§ DIRECTIVE
Please output everything from the line containing "Click the orange" down to the end of the listing as a Markdown table with the columns Row and Listing line. Skip blank lines and leave the pictures out.

[Element and text position listing]
========================

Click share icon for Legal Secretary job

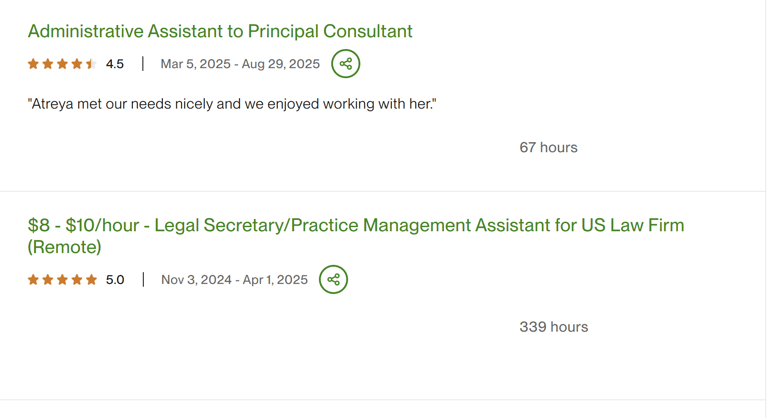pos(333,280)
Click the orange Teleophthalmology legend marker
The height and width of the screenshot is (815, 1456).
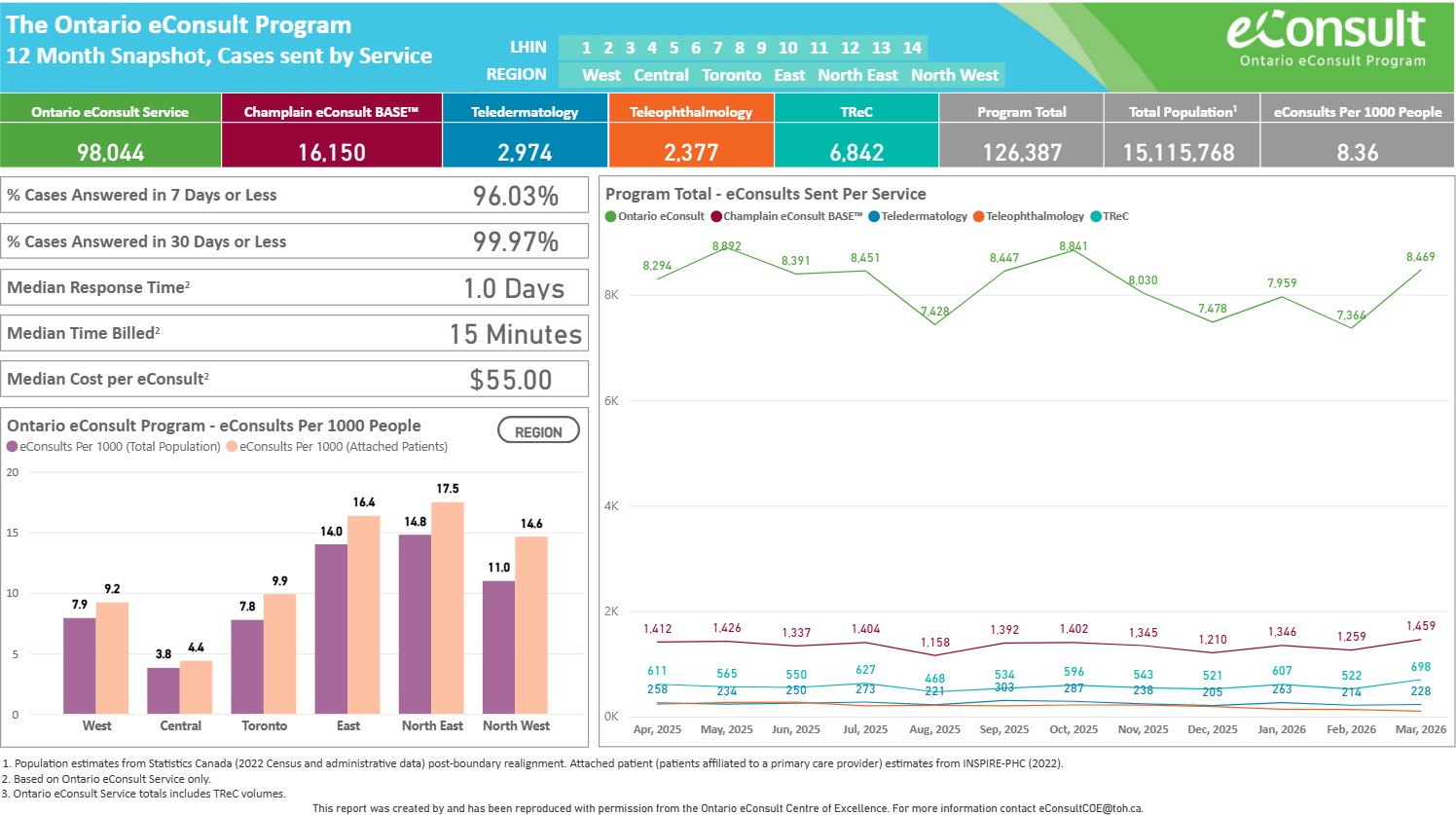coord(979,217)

========================

§ SOLUTION FOR THIS PROBLEM
| Row | Listing line |
|---|---|
| 1 | Click the orange Teleophthalmology legend marker |
| 2 | The height and width of the screenshot is (815, 1456). |
| 3 | coord(979,217) |